* EXERCISE PROMPT
Could you transcribe the material below exactly, without leaving out a single line?

* SUPPLIED INFORMATION
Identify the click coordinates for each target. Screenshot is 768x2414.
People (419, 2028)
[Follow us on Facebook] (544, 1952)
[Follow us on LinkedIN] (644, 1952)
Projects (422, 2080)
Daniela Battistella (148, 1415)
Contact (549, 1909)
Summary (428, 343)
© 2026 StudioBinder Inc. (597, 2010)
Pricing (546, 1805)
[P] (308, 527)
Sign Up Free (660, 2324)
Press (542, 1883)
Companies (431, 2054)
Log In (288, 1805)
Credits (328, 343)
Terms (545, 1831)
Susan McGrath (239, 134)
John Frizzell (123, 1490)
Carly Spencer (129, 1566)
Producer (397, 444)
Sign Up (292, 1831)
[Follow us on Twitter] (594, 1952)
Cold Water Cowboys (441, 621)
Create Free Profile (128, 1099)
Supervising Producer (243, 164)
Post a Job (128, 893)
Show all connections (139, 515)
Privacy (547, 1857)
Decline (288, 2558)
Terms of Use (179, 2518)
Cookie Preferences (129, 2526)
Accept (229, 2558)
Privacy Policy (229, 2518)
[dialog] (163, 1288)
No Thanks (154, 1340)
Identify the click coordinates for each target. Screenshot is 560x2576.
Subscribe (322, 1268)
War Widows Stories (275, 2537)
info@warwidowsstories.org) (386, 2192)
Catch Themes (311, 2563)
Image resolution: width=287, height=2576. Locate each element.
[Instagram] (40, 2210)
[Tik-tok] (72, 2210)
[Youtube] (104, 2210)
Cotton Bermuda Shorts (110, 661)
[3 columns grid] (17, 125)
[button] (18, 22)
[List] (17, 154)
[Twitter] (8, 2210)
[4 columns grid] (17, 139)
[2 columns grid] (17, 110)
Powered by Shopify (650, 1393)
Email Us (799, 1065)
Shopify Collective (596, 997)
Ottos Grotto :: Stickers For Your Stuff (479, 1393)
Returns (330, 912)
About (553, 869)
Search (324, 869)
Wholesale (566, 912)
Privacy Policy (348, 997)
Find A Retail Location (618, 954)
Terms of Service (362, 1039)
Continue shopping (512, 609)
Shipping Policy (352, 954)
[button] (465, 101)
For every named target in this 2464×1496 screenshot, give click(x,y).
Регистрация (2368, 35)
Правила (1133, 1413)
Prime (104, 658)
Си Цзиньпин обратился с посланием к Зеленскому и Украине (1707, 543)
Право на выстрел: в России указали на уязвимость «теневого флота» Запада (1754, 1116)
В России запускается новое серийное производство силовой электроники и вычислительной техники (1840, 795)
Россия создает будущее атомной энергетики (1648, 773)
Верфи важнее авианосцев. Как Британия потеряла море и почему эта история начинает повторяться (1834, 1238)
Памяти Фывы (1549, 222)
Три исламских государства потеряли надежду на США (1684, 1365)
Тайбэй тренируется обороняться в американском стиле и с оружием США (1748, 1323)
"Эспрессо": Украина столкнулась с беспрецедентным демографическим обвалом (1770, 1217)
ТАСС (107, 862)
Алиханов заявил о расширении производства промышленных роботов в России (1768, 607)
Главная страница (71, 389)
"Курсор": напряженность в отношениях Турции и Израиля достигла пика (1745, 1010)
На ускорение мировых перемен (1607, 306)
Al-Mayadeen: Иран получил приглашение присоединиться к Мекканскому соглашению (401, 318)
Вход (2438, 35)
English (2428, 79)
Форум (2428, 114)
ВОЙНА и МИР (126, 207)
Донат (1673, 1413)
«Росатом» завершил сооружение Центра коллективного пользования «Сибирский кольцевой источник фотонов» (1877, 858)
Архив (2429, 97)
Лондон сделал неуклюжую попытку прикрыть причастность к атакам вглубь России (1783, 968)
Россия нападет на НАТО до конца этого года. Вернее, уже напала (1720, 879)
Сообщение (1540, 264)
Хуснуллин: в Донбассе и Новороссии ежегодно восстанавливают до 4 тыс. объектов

* ANSWER TO THE EXERCISE
Identify the click coordinates for each target. Screenshot is 768x2414.
People (419, 2028)
[Follow us on Facebook] (544, 1952)
[Follow us on LinkedIN] (644, 1952)
Projects (422, 2080)
Daniela Battistella (148, 1415)
Contact (549, 1909)
Summary (428, 343)
© 2026 StudioBinder Inc. (597, 2010)
Pricing (546, 1805)
[P] (308, 527)
Sign Up Free (660, 2324)
Press (542, 1883)
Companies (431, 2054)
Log In (288, 1805)
Credits (328, 343)
Terms (545, 1831)
Susan McGrath (239, 134)
John Frizzell (123, 1490)
Carly Spencer (129, 1566)
Producer (397, 444)
Sign Up (292, 1831)
[Follow us on Twitter] (594, 1952)
Cold Water Cowboys (441, 621)
Create Free Profile (128, 1099)
Supervising Producer (243, 164)
Post a Job (128, 893)
Show all connections (139, 515)
Privacy (547, 1857)
Decline (288, 2558)
Terms of Use (179, 2518)
Cookie Preferences (129, 2526)
Accept (229, 2558)
Privacy Policy (229, 2518)
[dialog] (163, 1288)
No Thanks (154, 1340)
Identify the click coordinates for each target. Screenshot is 560x2576.
Subscribe (322, 1268)
War Widows Stories (275, 2537)
info@warwidowsstories.org) (386, 2192)
Catch Themes (311, 2563)
Image resolution: width=287, height=2576. Locate each element.
[Instagram] (40, 2210)
[Tik-tok] (72, 2210)
[Youtube] (104, 2210)
Cotton Bermuda Shorts (110, 661)
[3 columns grid] (17, 125)
[button] (18, 22)
[List] (17, 154)
[Twitter] (8, 2210)
[4 columns grid] (17, 139)
[2 columns grid] (17, 110)
Powered by Shopify (650, 1393)
Email Us (799, 1065)
Shopify Collective (596, 997)
Ottos Grotto :: Stickers For Your Stuff (479, 1393)
Returns (330, 912)
About (553, 869)
Search (324, 869)
Wholesale (566, 912)
Privacy Policy (348, 997)
Find A Retail Location (618, 954)
Terms of Service (362, 1039)
Continue shopping (512, 609)
Shipping Policy (352, 954)
[button] (465, 101)
For every named target in this 2464×1496 screenshot, give click(x,y).
Регистрация (2368, 35)
Правила (1133, 1413)
Prime (104, 658)
Си Цзиньпин обратился с посланием к Зеленскому и Украине (1707, 543)
Право на выстрел: в России указали на уязвимость «теневого флота» Запада (1754, 1116)
В России запускается новое серийное производство силовой электроники и вычислительной техники (1840, 795)
Россия создает будущее атомной энергетики (1648, 773)
Верфи важнее авианосцев. Как Британия потеряла море и почему эта история начинает повторяться (1834, 1238)
Памяти Фывы (1549, 222)
Три исламских государства потеряли надежду на США (1684, 1365)
Тайбэй тренируется обороняться в американском стиле и с оружием США (1748, 1323)
"Эспрессо": Украина столкнулась с беспрецедентным демографическим обвалом (1770, 1217)
ТАСС (107, 862)
Алиханов заявил о расширении производства промышленных роботов в России (1768, 607)
Главная страница (71, 389)
"Курсор": напряженность в отношениях Турции и Израиля достигла пика (1745, 1010)
На ускорение мировых перемен (1607, 306)
Al-Mayadeen: Иран получил приглашение присоединиться к Мекканскому соглашению (401, 318)
Вход (2438, 35)
English (2428, 79)
Форум (2428, 114)
ВОЙНА и МИР (126, 207)
Донат (1673, 1413)
«Росатом» завершил сооружение Центра коллективного пользования «Сибирский кольцевой источник фотонов» (1877, 858)
Архив (2429, 97)
Лондон сделал неуклюжую попытку прикрыть причастность к атакам вглубь России (1783, 968)
Россия нападет на НАТО до конца этого года. Вернее, уже напала (1720, 879)
Сообщение (1540, 264)
Хуснуллин: в Донбассе и Новороссии ежегодно восстанавливают до 4 тыс. объектов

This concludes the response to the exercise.